Ahead of the tenth session of the WHO Framework Convention on Tobacco Control (COP10), the participating parties will decide on the future direction of tobacco policy – and it doesn’t look promising for nicotine pouches and smoking alternatives.

Panama will host the tenth session of the Conference of the Parties to the World Health Organization’s Framework for Convention on Tobacco Control. Parties will convene to make decisions that further protect people worldwide from the consequences of tobacco use and exposure to tobacco smoke, as well as to eliminate all forms of illicit trade in tobacco products.

Regardless of their content, WHO’s new guidelines will exert strong pressure on the EU. Most signs point towards a zero-tolerance approach, rather than harm reduction, dominating COP10 and gaining support. This could mean that, for instance, cigarettes and harm-reducing products like nicotine pouches are treated similarly.

The reason this agenda is at risk of being implemented is that member state governments are not active enough on the issue, leading officials to be passive. This passivity serves the officials’ agenda, which aligns with that of the European Commission. It should be noted that the European Parliament supports harm reduction, but the Commission has been reluctant to embrace harm reduction as a method to combat deadly tobacco smoking.

Through officials’ passivity, an agenda for future tobacco and nicotine policy is indirectly set, something that is being implemented under the radar through WHO and could influence the EU’s long-term position on harm reduction.

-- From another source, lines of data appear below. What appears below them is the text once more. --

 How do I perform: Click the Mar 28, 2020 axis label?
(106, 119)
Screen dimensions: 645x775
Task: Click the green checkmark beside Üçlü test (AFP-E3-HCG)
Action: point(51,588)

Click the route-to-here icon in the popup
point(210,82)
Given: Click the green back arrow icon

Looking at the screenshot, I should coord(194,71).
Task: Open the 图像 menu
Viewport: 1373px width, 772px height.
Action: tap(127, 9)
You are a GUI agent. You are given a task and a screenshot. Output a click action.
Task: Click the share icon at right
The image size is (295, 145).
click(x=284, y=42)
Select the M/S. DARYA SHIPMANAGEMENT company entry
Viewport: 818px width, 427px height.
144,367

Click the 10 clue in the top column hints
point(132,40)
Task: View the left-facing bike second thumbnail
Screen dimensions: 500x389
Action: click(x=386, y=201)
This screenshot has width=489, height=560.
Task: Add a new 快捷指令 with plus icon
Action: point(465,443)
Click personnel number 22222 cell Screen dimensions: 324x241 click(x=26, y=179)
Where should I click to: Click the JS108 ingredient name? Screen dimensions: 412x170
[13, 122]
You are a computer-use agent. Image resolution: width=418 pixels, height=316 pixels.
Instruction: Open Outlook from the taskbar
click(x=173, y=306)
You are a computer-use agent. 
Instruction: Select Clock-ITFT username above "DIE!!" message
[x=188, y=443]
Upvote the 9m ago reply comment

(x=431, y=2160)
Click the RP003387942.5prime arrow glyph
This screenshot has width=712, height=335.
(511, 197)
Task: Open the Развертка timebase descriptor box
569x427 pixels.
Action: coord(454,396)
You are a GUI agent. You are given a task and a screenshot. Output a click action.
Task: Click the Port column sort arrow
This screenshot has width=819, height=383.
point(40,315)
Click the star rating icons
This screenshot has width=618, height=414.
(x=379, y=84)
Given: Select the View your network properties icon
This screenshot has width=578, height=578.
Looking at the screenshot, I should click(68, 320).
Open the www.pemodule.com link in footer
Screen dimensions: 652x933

Concern is widespread across Europe. For example, the issue has been raised not only in Sweden and Norway but also in Poland. Polish media describes how the process of developing a common EU position for COP10 reduces the influence of member states.

Nicotine pouches are in danger

This is not good news for nicotine pouches, which may risk being lumped together with other tobacco products and therefore subjected to the same strict regulations as cigarettes. Officials from countries such as Sweden (a leader in harm reduction) are sitting passively, unwilling to address the issue, which undermines the Swedish government’s stance on harm reduction.

Now it’s essential for the politicians of member states to take action.